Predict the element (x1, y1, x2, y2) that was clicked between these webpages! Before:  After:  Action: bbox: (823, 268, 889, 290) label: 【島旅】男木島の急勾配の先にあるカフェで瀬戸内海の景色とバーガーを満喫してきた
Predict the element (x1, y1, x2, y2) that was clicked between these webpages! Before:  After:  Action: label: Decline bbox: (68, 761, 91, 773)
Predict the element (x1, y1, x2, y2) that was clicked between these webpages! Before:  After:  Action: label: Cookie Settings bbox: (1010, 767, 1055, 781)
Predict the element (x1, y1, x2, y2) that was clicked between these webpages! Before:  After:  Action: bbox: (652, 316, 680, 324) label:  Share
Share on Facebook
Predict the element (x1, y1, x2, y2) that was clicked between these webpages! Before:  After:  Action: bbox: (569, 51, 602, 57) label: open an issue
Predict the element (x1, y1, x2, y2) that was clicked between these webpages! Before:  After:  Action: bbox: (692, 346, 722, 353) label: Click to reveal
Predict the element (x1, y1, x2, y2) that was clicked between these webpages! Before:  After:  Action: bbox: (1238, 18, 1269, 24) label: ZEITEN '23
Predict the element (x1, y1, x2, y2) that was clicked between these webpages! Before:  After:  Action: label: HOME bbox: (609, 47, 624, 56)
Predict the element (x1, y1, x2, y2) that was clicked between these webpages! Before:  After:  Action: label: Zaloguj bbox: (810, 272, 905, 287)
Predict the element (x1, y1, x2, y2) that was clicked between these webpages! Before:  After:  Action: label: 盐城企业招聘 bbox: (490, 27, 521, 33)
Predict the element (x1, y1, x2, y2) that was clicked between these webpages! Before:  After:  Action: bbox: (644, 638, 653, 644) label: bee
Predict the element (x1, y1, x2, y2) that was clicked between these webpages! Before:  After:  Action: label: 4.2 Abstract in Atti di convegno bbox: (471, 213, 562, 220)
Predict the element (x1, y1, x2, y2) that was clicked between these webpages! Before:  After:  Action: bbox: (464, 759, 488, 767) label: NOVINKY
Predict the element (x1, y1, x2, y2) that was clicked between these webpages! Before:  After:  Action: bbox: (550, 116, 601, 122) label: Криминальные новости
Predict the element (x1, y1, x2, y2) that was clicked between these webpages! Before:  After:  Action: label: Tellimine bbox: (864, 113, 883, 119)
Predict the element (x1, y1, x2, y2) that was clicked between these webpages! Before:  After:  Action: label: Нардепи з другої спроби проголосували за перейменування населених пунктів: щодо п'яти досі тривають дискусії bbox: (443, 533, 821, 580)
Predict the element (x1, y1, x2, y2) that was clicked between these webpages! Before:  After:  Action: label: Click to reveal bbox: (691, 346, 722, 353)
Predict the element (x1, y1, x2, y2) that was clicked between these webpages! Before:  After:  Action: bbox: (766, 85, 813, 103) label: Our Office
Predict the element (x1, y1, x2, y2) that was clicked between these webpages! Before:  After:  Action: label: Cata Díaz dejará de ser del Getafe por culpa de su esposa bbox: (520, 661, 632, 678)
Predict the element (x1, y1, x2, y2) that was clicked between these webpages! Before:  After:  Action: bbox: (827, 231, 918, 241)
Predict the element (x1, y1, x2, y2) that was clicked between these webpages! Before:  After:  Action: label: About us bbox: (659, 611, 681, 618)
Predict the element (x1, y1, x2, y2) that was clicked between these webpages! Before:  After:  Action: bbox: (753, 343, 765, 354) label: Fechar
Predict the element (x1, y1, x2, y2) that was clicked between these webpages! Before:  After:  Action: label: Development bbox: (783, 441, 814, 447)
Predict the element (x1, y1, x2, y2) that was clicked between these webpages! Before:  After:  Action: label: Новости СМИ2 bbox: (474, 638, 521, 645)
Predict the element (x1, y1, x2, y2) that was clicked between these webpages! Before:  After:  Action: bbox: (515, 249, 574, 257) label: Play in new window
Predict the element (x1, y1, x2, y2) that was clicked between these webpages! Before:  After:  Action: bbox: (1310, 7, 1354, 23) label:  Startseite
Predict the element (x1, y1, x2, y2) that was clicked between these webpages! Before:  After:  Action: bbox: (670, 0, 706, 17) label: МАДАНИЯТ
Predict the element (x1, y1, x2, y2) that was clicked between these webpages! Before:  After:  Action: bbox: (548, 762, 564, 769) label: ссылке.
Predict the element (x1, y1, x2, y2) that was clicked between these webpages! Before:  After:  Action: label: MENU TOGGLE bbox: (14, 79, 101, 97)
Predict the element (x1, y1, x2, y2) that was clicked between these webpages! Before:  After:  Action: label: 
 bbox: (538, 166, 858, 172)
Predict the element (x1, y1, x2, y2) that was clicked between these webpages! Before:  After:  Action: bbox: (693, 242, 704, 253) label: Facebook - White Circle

◆ ◆ ◆

* [TO BE DONE]:
Can you reproduce every line of the data above again, word for word and without any changes?

* [RESULT OF THE TASK]:
Predict the element (x1, y1, x2, y2) that was clicked between these webpages! Before:  After:  Action: bbox: (823, 268, 889, 290) label: 【島旅】男木島の急勾配の先にあるカフェで瀬戸内海の景色とバーガーを満喫してきた
Predict the element (x1, y1, x2, y2) that was clicked between these webpages! Before:  After:  Action: label: Decline bbox: (68, 761, 91, 773)
Predict the element (x1, y1, x2, y2) that was clicked between these webpages! Before:  After:  Action: label: Cookie Settings bbox: (1010, 767, 1055, 781)
Predict the element (x1, y1, x2, y2) that was clicked between these webpages! Before:  After:  Action: bbox: (652, 316, 680, 324) label:  Share
Share on Facebook
Predict the element (x1, y1, x2, y2) that was clicked between these webpages! Before:  After:  Action: bbox: (569, 51, 602, 57) label: open an issue
Predict the element (x1, y1, x2, y2) that was clicked between these webpages! Before:  After:  Action: bbox: (692, 346, 722, 353) label: Click to reveal
Predict the element (x1, y1, x2, y2) that was clicked between these webpages! Before:  After:  Action: bbox: (1238, 18, 1269, 24) label: ZEITEN '23
Predict the element (x1, y1, x2, y2) that was clicked between these webpages! Before:  After:  Action: label: HOME bbox: (609, 47, 624, 56)
Predict the element (x1, y1, x2, y2) that was clicked between these webpages! Before:  After:  Action: label: Zaloguj bbox: (810, 272, 905, 287)
Predict the element (x1, y1, x2, y2) that was clicked between these webpages! Before:  After:  Action: label: 盐城企业招聘 bbox: (490, 27, 521, 33)
Predict the element (x1, y1, x2, y2) that was clicked between these webpages! Before:  After:  Action: bbox: (644, 638, 653, 644) label: bee
Predict the element (x1, y1, x2, y2) that was clicked between these webpages! Before:  After:  Action: label: 4.2 Abstract in Atti di convegno bbox: (471, 213, 562, 220)
Predict the element (x1, y1, x2, y2) that was clicked between these webpages! Before:  After:  Action: bbox: (464, 759, 488, 767) label: NOVINKY
Predict the element (x1, y1, x2, y2) that was clicked between these webpages! Before:  After:  Action: bbox: (550, 116, 601, 122) label: Криминальные новости
Predict the element (x1, y1, x2, y2) that was clicked between these webpages! Before:  After:  Action: label: Tellimine bbox: (864, 113, 883, 119)
Predict the element (x1, y1, x2, y2) that was clicked between these webpages! Before:  After:  Action: label: Нардепи з другої спроби проголосували за перейменування населених пунктів: щодо п'яти досі тривають дискусії bbox: (443, 533, 821, 580)
Predict the element (x1, y1, x2, y2) that was clicked between these webpages! Before:  After:  Action: label: Click to reveal bbox: (691, 346, 722, 353)
Predict the element (x1, y1, x2, y2) that was clicked between these webpages! Before:  After:  Action: bbox: (766, 85, 813, 103) label: Our Office
Predict the element (x1, y1, x2, y2) that was clicked between these webpages! Before:  After:  Action: label: Cata Díaz dejará de ser del Getafe por culpa de su esposa bbox: (520, 661, 632, 678)
Predict the element (x1, y1, x2, y2) that was clicked between these webpages! Before:  After:  Action: bbox: (827, 231, 918, 241)
Predict the element (x1, y1, x2, y2) that was clicked between these webpages! Before:  After:  Action: label: About us bbox: (659, 611, 681, 618)
Predict the element (x1, y1, x2, y2) that was clicked between these webpages! Before:  After:  Action: bbox: (753, 343, 765, 354) label: Fechar
Predict the element (x1, y1, x2, y2) that was clicked between these webpages! Before:  After:  Action: label: Development bbox: (783, 441, 814, 447)
Predict the element (x1, y1, x2, y2) that was clicked between these webpages! Before:  After:  Action: label: Новости СМИ2 bbox: (474, 638, 521, 645)
Predict the element (x1, y1, x2, y2) that was clicked between these webpages! Before:  After:  Action: bbox: (515, 249, 574, 257) label: Play in new window
Predict the element (x1, y1, x2, y2) that was clicked between these webpages! Before:  After:  Action: bbox: (1310, 7, 1354, 23) label:  Startseite
Predict the element (x1, y1, x2, y2) that was clicked between these webpages! Before:  After:  Action: bbox: (670, 0, 706, 17) label: МАДАНИЯТ
Predict the element (x1, y1, x2, y2) that was clicked between these webpages! Before:  After:  Action: bbox: (548, 762, 564, 769) label: ссылке.
Predict the element (x1, y1, x2, y2) that was clicked between these webpages! Before:  After:  Action: label: MENU TOGGLE bbox: (14, 79, 101, 97)
Predict the element (x1, y1, x2, y2) that was clicked between these webpages! Before:  After:  Action: label: 
 bbox: (538, 166, 858, 172)
Predict the element (x1, y1, x2, y2) that was clicked between these webpages! Before:  After:  Action: bbox: (693, 242, 704, 253) label: Facebook - White Circle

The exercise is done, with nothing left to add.